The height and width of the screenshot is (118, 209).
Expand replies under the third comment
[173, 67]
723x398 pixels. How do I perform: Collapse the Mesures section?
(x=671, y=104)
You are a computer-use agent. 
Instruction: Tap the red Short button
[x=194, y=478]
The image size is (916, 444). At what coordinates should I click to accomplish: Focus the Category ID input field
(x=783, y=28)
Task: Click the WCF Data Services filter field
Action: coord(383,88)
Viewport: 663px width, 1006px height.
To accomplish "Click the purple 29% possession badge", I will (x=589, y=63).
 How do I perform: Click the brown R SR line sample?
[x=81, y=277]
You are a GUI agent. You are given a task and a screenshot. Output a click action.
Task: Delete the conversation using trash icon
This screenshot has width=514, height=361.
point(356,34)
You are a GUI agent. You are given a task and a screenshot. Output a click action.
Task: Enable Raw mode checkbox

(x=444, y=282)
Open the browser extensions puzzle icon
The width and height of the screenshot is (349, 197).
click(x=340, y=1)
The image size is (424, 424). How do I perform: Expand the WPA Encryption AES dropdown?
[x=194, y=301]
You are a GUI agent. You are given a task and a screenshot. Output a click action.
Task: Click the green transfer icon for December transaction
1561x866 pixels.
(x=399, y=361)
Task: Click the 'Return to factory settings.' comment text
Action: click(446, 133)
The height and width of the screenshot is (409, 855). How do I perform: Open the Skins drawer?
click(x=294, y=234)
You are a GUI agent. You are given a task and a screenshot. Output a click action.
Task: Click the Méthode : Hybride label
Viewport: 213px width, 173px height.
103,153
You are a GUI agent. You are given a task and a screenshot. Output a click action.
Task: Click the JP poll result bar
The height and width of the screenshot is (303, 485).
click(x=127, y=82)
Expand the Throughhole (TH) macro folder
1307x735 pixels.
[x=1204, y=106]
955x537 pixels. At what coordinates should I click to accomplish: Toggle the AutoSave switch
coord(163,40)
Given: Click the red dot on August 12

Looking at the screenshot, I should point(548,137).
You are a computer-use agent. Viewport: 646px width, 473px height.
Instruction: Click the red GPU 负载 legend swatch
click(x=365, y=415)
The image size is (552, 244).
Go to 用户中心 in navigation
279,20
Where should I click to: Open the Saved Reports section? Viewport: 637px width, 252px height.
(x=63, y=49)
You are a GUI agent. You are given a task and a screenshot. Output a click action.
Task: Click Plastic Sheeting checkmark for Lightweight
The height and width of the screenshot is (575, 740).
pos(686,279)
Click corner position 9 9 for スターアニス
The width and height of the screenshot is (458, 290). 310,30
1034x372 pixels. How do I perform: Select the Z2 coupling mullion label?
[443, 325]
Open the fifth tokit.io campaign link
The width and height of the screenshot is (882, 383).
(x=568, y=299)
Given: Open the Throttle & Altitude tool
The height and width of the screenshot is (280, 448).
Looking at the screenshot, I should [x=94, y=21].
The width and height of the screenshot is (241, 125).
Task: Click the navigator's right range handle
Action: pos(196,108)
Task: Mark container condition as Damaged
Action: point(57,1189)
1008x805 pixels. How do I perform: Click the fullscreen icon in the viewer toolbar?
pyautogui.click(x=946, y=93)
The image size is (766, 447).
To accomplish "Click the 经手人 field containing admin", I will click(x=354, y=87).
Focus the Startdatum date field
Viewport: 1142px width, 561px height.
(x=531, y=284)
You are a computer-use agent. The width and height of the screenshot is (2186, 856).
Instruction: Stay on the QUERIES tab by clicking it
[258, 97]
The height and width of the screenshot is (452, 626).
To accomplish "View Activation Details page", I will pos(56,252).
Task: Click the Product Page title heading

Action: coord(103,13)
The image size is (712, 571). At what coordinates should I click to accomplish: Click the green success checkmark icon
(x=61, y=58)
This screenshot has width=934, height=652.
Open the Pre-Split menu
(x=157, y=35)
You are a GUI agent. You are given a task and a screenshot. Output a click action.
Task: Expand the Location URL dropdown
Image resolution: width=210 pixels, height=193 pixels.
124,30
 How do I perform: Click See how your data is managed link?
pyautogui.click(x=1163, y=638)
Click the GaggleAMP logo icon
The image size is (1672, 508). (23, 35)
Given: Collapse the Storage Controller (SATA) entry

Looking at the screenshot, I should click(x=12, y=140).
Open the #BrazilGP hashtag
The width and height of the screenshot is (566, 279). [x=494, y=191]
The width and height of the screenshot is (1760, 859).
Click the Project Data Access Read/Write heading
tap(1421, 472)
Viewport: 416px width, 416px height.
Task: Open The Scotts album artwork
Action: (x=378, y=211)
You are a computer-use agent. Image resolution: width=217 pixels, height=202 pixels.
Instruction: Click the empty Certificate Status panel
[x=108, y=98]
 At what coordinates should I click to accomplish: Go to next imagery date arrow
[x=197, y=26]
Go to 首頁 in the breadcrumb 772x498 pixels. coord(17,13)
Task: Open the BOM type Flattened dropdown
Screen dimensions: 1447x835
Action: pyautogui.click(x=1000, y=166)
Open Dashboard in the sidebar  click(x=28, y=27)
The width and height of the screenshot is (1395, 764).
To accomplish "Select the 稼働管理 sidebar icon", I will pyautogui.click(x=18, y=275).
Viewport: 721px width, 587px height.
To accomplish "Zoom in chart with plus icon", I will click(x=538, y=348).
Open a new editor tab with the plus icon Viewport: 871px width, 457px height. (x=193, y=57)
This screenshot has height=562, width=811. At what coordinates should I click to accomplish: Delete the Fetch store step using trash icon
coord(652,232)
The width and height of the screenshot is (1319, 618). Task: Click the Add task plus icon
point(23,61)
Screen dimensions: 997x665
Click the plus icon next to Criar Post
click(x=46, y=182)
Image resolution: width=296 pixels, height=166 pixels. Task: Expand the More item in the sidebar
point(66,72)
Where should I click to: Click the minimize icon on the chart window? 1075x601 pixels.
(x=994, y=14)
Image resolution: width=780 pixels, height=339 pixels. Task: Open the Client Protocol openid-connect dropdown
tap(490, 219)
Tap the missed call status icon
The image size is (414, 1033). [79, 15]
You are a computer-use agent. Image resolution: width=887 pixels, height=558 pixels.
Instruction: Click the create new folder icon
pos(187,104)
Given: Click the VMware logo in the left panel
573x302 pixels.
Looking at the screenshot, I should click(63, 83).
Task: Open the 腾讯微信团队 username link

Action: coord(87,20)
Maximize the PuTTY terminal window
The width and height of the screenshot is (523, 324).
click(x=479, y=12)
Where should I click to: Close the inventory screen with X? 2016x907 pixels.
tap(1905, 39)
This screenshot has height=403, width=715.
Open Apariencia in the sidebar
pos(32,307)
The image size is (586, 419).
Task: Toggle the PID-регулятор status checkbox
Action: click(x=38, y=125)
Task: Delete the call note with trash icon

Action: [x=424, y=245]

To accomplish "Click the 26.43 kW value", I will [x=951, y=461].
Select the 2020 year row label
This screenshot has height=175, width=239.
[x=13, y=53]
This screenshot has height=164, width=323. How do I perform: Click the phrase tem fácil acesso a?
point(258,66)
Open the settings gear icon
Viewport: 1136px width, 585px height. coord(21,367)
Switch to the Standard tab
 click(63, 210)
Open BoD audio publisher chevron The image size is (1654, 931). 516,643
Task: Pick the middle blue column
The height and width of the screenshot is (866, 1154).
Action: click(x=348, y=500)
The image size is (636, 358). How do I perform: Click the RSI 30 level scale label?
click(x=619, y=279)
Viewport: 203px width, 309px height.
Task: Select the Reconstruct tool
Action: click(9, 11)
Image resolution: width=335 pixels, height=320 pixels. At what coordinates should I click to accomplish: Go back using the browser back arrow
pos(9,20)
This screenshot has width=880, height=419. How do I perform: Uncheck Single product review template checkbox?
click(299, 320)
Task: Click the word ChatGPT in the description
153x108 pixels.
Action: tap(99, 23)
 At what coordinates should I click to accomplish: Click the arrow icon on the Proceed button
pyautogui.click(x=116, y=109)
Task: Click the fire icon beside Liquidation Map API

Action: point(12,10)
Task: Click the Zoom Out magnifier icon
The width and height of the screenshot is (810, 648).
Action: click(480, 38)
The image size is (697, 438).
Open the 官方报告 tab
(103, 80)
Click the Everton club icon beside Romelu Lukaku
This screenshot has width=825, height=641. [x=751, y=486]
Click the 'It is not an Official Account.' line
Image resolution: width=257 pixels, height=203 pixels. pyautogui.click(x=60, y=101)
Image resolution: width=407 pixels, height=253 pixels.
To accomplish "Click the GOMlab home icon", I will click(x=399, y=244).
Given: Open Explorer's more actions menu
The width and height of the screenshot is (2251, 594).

WHAT YOU ARE ASKED TO DO:
Each line above that has the word "Zoom" should be copied.

SOLUTION FOR THIS EXERCISE:
To accomplish "Zoom in chart with plus icon", I will click(x=538, y=348).
Task: Click the Zoom Out magnifier icon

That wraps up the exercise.